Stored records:
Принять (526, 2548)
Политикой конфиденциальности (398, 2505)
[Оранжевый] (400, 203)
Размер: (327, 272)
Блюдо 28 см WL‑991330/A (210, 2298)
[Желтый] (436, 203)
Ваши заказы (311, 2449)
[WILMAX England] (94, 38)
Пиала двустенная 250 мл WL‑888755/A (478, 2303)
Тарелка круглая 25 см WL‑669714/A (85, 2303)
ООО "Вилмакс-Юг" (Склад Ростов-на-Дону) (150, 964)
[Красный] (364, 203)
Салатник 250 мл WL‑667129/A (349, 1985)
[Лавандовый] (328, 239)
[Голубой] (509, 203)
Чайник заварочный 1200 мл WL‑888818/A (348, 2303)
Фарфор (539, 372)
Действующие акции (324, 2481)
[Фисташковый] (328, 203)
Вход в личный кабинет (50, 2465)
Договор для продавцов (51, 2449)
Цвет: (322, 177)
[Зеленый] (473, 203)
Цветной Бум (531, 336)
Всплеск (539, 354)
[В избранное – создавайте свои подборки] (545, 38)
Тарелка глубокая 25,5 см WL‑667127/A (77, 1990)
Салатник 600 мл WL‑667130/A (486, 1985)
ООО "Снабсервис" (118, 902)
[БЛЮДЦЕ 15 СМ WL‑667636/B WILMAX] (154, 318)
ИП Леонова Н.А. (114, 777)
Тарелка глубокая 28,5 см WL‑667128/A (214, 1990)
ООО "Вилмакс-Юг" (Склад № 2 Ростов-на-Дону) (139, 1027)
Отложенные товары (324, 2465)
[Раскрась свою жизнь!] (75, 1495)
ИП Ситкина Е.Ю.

### About this task
Above are some records. Copy each of their lines that holds the string "Дону".

### Task solution
ООО "Вилмакс-Юг" (Склад Ростов-на-Дону) (150, 964)
ООО "Вилмакс-Юг" (Склад № 2 Ростов-на-Дону) (139, 1027)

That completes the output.